◆ **TASK INSTRUCTIONS**
Please pull out every line of the data below that contains the word "click", treating uppercase and lowercase letters as different.

◆ **RECORDS TO USE**
┏━━

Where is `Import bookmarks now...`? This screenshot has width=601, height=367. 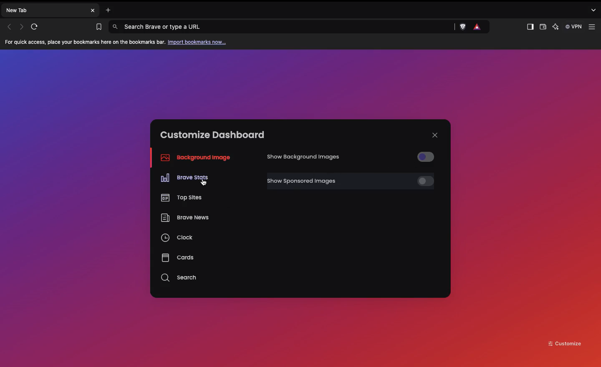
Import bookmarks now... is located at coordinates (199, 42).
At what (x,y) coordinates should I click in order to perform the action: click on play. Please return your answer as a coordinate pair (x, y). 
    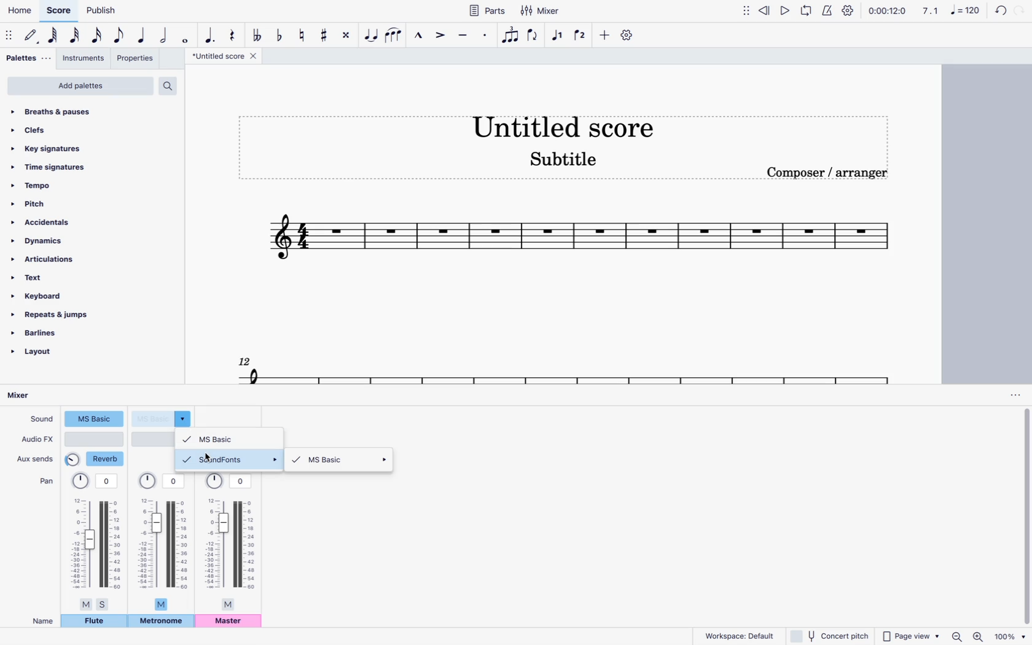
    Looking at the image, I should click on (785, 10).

┗━━
┏━━

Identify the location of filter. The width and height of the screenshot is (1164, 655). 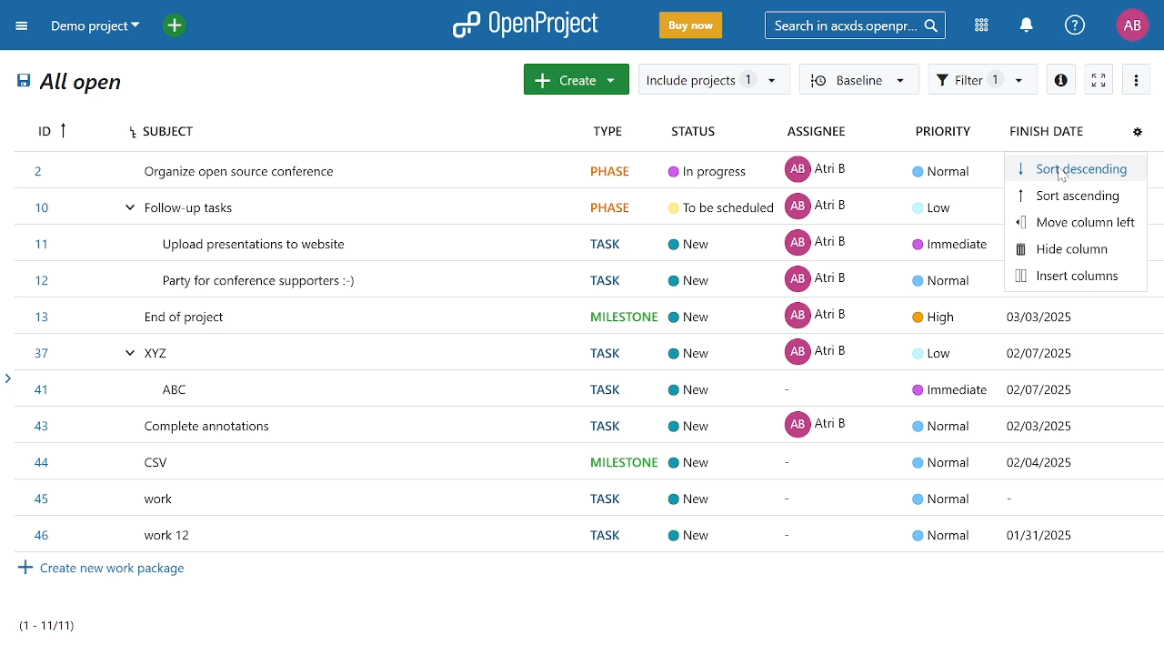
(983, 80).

┗━━

◆ **RIGHT ANSWER**
At what (x,y) coordinates should I click in order to perform the action: click on play. Please return your answer as a coordinate pair (x, y). 
    Looking at the image, I should click on (785, 10).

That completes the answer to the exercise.